We are going to introduce the theory of braids. Braid and its representation gives us another point of view to knot theory and providing new methods of constructing knot invariants. In the first part of this introductory talk, we are going discuss braid groups and their properties, Markov theorem and Yang-Baxter equation. Then we discuss Markov theory for virtual knots in the second half.

 

 

Date: September 27, 2012.

 

 
Title: Graph-valued invariant polynomials for virtual knots and free knots

(Partially joint work with Louis Hirsch Kauffman)

 

Speaker: Professor Manturov Vassily Olegovich [Peoples' Friendship University of Russia]

 

Organizer: Manturov Vassily Olegovich, Hang Wang.

 

Time: Thursday 13:30-15:00

 

Place: Floor 2 seminar room 3.

 

 
 

Abstract:

 

Our talk will be devoted to generalizations of several quantum link invariants.

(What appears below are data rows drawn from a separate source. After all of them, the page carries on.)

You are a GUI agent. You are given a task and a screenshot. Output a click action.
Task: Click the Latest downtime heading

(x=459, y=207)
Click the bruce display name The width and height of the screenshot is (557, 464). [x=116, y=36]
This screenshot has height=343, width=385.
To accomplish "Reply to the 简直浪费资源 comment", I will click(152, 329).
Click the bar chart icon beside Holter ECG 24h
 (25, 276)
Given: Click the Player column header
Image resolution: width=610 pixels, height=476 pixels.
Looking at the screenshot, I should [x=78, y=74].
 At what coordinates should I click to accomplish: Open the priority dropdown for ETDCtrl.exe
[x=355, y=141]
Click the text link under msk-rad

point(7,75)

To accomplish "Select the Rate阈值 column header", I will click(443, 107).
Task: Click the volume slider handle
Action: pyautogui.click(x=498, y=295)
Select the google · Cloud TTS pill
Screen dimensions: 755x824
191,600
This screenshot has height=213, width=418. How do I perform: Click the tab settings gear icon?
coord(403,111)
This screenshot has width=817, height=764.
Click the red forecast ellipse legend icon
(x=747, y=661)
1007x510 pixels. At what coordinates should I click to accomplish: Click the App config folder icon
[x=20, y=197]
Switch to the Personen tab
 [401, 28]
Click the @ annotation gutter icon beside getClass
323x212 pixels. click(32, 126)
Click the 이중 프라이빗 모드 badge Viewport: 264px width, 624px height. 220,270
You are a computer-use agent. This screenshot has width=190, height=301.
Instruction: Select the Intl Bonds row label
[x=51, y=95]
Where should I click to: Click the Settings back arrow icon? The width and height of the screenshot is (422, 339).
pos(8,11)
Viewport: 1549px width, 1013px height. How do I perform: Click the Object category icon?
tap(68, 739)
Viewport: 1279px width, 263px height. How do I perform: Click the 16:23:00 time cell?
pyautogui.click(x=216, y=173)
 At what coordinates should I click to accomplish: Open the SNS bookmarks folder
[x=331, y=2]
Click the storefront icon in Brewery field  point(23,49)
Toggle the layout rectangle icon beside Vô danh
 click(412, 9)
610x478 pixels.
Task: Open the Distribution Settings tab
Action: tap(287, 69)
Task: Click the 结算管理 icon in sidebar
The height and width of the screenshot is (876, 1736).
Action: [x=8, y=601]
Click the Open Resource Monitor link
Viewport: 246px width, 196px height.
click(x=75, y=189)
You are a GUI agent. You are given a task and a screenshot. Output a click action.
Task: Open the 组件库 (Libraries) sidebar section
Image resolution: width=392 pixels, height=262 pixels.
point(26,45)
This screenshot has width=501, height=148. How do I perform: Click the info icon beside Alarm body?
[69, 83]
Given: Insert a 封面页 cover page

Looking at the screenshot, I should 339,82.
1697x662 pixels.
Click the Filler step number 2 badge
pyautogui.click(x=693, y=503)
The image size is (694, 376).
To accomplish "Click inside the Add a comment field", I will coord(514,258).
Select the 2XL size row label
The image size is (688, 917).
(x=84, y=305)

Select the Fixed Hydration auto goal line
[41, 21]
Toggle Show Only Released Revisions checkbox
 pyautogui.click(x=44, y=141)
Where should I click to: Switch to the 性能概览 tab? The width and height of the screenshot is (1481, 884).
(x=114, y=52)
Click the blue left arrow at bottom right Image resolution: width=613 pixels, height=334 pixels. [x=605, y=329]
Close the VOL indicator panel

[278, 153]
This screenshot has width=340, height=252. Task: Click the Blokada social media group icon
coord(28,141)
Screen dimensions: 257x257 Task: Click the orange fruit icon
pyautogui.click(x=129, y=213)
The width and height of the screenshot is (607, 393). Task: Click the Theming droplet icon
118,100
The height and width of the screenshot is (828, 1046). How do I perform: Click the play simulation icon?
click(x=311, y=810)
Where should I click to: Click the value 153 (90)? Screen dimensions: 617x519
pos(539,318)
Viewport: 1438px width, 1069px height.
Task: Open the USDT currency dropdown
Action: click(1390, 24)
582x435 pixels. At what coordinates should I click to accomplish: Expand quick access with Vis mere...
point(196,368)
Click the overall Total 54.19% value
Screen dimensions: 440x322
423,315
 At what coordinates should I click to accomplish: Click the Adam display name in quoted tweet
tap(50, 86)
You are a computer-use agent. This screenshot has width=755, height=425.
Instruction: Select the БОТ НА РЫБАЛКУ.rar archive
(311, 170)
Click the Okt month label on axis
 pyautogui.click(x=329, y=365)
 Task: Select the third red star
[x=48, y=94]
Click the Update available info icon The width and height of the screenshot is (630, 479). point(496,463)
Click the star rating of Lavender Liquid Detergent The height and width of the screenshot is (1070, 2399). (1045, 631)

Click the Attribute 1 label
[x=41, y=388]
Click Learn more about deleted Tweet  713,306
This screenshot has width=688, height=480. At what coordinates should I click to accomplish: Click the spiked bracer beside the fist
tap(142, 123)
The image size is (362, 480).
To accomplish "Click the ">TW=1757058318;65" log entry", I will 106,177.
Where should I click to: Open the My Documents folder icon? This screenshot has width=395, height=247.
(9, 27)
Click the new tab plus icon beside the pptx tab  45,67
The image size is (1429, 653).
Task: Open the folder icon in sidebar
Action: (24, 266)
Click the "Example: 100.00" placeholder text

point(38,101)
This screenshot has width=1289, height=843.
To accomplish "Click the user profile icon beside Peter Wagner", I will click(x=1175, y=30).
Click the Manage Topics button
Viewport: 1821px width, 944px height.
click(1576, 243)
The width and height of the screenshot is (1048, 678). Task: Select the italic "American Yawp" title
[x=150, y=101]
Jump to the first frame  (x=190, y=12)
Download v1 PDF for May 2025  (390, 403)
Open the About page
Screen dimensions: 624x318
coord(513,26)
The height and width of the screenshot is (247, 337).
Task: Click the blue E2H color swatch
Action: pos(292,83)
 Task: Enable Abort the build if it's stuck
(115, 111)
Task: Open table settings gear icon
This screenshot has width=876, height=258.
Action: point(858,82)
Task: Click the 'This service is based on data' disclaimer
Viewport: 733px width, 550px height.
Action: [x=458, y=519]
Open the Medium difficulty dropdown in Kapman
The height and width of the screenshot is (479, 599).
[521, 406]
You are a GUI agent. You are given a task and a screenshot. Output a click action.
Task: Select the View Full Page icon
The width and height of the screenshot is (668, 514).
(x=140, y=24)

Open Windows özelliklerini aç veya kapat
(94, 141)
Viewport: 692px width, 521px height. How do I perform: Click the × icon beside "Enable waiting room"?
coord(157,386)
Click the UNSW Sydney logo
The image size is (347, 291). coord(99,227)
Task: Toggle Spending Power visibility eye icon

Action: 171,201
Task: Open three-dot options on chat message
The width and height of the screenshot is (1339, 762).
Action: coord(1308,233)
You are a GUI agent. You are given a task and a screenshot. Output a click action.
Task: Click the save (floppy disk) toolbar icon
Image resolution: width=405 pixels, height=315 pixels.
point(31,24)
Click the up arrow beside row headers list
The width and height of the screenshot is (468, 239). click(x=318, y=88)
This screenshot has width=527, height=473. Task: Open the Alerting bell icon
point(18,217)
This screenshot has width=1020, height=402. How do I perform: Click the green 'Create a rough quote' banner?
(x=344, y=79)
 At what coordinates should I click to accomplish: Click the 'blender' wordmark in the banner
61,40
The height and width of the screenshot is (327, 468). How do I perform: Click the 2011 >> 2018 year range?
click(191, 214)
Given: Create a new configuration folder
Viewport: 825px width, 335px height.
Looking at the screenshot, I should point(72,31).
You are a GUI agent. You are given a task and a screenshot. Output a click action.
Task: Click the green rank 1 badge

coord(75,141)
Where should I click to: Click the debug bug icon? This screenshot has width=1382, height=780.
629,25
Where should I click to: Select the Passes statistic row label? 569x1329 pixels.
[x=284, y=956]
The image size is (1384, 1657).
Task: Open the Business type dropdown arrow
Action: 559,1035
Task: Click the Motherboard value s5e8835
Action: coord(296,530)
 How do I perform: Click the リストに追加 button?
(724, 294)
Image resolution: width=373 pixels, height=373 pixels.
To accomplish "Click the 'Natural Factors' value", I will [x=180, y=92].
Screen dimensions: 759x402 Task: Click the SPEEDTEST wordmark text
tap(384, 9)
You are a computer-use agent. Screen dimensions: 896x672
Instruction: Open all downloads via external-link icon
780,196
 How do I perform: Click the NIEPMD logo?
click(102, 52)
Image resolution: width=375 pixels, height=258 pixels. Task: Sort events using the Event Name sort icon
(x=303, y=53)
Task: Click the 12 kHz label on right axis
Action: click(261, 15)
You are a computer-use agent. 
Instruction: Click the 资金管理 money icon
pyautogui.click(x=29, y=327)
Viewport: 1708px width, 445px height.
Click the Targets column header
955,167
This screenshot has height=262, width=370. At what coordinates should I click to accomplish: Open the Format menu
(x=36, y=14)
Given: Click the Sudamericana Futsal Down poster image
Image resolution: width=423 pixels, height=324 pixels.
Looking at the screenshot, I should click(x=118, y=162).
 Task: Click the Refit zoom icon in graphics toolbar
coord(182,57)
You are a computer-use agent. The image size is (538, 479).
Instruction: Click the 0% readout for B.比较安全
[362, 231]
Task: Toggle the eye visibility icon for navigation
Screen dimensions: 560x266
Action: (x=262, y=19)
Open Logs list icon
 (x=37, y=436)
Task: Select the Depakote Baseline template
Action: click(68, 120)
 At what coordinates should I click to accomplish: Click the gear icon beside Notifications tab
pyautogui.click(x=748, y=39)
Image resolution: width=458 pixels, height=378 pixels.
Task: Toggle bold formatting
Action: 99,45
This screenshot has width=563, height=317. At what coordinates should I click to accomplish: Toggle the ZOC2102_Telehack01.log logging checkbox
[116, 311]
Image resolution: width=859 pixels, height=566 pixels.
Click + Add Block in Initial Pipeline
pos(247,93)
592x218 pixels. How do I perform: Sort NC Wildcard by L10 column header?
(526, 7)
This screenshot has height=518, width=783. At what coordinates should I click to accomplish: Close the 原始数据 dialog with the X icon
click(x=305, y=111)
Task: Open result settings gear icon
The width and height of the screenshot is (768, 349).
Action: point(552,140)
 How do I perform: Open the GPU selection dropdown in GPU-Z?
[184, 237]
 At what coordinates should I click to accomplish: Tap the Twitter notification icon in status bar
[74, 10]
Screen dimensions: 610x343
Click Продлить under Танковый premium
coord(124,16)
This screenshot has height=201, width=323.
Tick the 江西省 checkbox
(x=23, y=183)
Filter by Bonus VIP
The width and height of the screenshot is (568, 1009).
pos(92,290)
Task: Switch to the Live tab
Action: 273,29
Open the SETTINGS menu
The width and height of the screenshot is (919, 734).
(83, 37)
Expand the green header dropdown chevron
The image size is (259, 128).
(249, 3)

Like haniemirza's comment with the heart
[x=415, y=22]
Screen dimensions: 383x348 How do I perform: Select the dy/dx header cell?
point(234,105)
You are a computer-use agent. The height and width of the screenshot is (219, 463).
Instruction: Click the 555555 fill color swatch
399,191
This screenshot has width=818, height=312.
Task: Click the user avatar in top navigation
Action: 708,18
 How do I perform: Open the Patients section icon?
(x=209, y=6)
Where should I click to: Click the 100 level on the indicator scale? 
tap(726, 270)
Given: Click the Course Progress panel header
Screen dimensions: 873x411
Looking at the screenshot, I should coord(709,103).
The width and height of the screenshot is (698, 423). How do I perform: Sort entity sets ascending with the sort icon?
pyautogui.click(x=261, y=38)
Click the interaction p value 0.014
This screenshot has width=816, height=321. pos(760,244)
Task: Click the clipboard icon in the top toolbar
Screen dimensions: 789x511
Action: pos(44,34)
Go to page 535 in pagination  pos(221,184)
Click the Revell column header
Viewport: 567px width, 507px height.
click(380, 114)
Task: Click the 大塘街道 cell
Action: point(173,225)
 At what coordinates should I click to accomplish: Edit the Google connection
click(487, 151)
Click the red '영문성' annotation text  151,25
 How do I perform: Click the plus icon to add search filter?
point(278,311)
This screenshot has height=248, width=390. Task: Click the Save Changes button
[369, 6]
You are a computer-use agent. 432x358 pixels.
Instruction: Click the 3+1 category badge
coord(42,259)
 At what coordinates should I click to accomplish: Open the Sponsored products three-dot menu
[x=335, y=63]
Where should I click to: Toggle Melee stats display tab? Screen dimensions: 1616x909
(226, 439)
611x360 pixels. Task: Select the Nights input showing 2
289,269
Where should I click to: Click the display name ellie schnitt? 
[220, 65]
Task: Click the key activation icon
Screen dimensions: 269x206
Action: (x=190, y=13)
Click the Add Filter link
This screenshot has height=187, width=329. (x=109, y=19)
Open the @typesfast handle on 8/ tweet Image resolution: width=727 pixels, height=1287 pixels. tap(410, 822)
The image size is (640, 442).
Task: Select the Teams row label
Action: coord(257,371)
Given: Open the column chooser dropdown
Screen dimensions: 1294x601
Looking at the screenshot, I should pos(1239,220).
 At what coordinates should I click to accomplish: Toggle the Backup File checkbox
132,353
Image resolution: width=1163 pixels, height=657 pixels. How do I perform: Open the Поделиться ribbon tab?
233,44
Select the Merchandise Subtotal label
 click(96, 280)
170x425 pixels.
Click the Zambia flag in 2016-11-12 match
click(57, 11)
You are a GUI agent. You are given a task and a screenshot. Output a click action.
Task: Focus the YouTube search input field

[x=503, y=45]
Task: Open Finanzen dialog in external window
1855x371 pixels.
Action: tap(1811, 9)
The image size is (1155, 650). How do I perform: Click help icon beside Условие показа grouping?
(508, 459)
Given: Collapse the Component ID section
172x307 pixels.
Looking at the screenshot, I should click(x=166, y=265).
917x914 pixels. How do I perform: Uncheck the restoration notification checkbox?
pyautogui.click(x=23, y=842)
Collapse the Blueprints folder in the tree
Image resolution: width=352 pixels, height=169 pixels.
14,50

We use the pictures of Kuperberg's calculus where invariance under Reidemeister moves follows from some relations of graphs.

 

When graphs are planar, these relations allow one to evaluate these invariants as polynomials, however, when they are not, then in some situation it allows to evaluate (non-ellipltic) graphs as themselves.

 

Thus, if a virtual knot (free knot) diagram is complicated enough then it can serve as a "pattern" which "lives inside" every other diagram of the same knot.

 

This point of view allows one to reduce many problems about virtual knots to problems about their representatives: minimality (and, sometimes recognition), non-commutativity, estimatesfor crossing point numbers etc.

 
We shall address three different graphical calculi corresponding to three Lie algebras.
 

 

 

 
 

Date: October 15, 2012.

 

 

Title: An introduction to knot floer homology

 

 

Speaker: Yinghua Ai 艾颖华 (Tsinghua University) 

 

 

Organizer: Manturov Vassily Olegovich, Hang Wang

 

 

Time: Monday 13:30-15:00.

 

 

Place: Conference Room 1, Floor 1, Jin Chun Yuan West Building

 

 
 

Abstract:

 

 
Knot floer homology was introduced by Ozsvath, Szabo and Rasmussen in 2003, it gives a categorification of the Alexander polynomial. We will give a brief introduction to its definition and survey some of its applications.

 

 
 

Date: October 22, 2012.

 

 

Title: An introduction to Khovanov homology and Milnor conjecture

 

 

Speaker: Professor Jiajun Wang [Peking University]

 

 

Time: Monday 13:00-14:30

 

 

Place: Floor 2 seminar room 3, Jinchunyuan West Building.

 

 
(Please notice that the starting time is 30 min earlier than the usual time for this seminar.)

 

 

 

 

 

Date: October 29, 2012.

 

 

Title: Knot/Link Theory and Local Mirror Symmetry

 

 

Speaker: Professor Jian Zhou 周坚 [Tsinghua University]

 

 

Time: Monday, 1:30-3:00pm

 

 

Place: Conference room 3, Floor 2, Jin Chun Yuan west building

 

 

Abstract:

 

 
In a series of two talks we will make an informal introduction to the spectacular connection between knot/link theory and local mirror symmetry of toric Calabi-Yau 3-folds.
 

 

 

 

Date: November 12, 2012.

 

 

Title: Knot/Link Theory and Local Mirror Symmetry (II)

 

 

Speaker: Professor Jian Zhou 周坚 [Tsinghua University]

 

 

Time: Monday, 1:30-3:00pm

 

 

Place: Conference room 3, Floor 2, Jin Chun Yuan west building

 

 

Abstract:

 

 
In a series of two talks we will make an informal introduction to the spectacular connection between knot/link theory and local mirror symmetry of toric Calabi-Yau 3-folds.